EXCERPT>
____________
Analogue, Mixed Signal, LSI


MicroTCA cooling methods

3 September 2008 Analogue, Mixed Signal, LSI

Despite different sounding predictions, processor speeds and transfer rates of computer systems have increased more and more in recent years.

With processors this has mainly been achieved by distributing the computing performance to several processor cores. Hand in hand with this development, the performance loss and thereby the demand for cooling has increased still further. The MicroTCA standard therefore contains an entire article devoted solely to the cooling of a MicroTCA system.

Figure 1. Flotherm simulation of a MicroTCA system
Figure 1. Flotherm simulation of a MicroTCA system

Parameters from the MicroTCA standard

Forced air cooling is used here as the cooling method. The performance losses of the individual AdvancedMC modules are defined, from 20 W for a Single Compact AdvancedMC module up to 80 W for a double full-size module. Various cooling configurations are presented, the air distribution in a slot is defined, and barometric changes due to differing heights and sea level are also pointed out. Air filters, thermal sensors and many other details are specified.

With air alone: push or pull

The system architect only has one aim: to observe the defined parameters of the standard and to guarantee sufficient air flow to the individual AdvancedMC modules.

There are two basic methods: the push and pull principles.

With the push principle the fan is positioned in front of the AdvancedMC modules and expels the air through the slot. The advantage of this principle is that the fan with its motor and necessary electronics is located in the cold air intake of the system. The fan components themselves are therefore sufficiently cooled and have a higher life expectancy. On the other hand the fan motor does generate heat which is blown into the board cage, thus raising the base temperature.

With the pull principle the fan is positioned behind the board cage and sucks the warm air out. Therefore the heat generated by the fan motor does not influence the temperature inside the board cage. The fan motor and the fan electronics, however, are exposed to the hot air generated by the AdvancedMC modules. The operating temperature of these components is therefore considerably higher and will thus shorten their life expectancy.

Management for cooling

A speciality of MicroTCA is the management concept. Each AdvancedMC module, Power module and also the fans have to be provided with a management controller. The MicroTCA carrier hub (MCH) takes over the control of the individual management building blocks.
____________
SOURCE MATERIAL>
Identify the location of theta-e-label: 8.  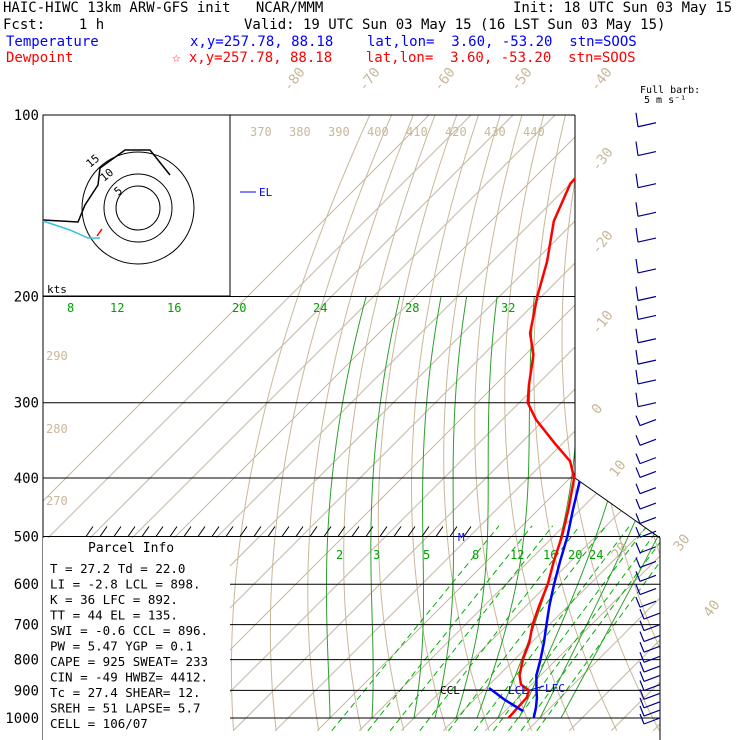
____________
EXERCISE INSTRUCTIONS>
1. Decide whether each statement below agrees with the MicroTCA cooling article. Answer yes or no, and quote the words of the article that settle it.
(a) Under the push principle, the fan sits behind the board cage.
(b) The standard defines losses of up to 80 W for a double full-size module.
(c) Under the pull principle, heat from the fan motor raises the temperature inside the board cage.
2. Retype the passage of the MicroTCA cooling article that begins at the words "Forced air cooling" and stops after the words "details are specified.".
3. Answer these questions from the MicroTCA cooling article.
(a) What loss is defined for a Single Compact AdvancedMC module?
(b) Where is the fan positioned under the push principle?
(c) What takes over control of the individual management building blocks?

ANSWERS IN ORDER>
1.
(a) No: "With the push principle the fan is positioned in front of the AdvancedMC modules"
(b) Yes: "up to 80 W for a double full-size module"
(c) No: "the heat generated by the fan motor does not influence the temperature inside the board cage"

2.
Forced air cooling is used here as the cooling method. The performance losses of the individual AdvancedMC modules are defined, from 20 W for a Single Compact AdvancedMC module up to 80 W for a double full-size module. Various cooling configurations are presented, the air distribution in a slot is defined, and barometric changes due to differing heights and sea level are also pointed out. Air filters, thermal sensors and many other details are specified.

3.
(a) 20 W
(b) In front of the AdvancedMC modules
(c) The MicroTCA carrier hub (MCH)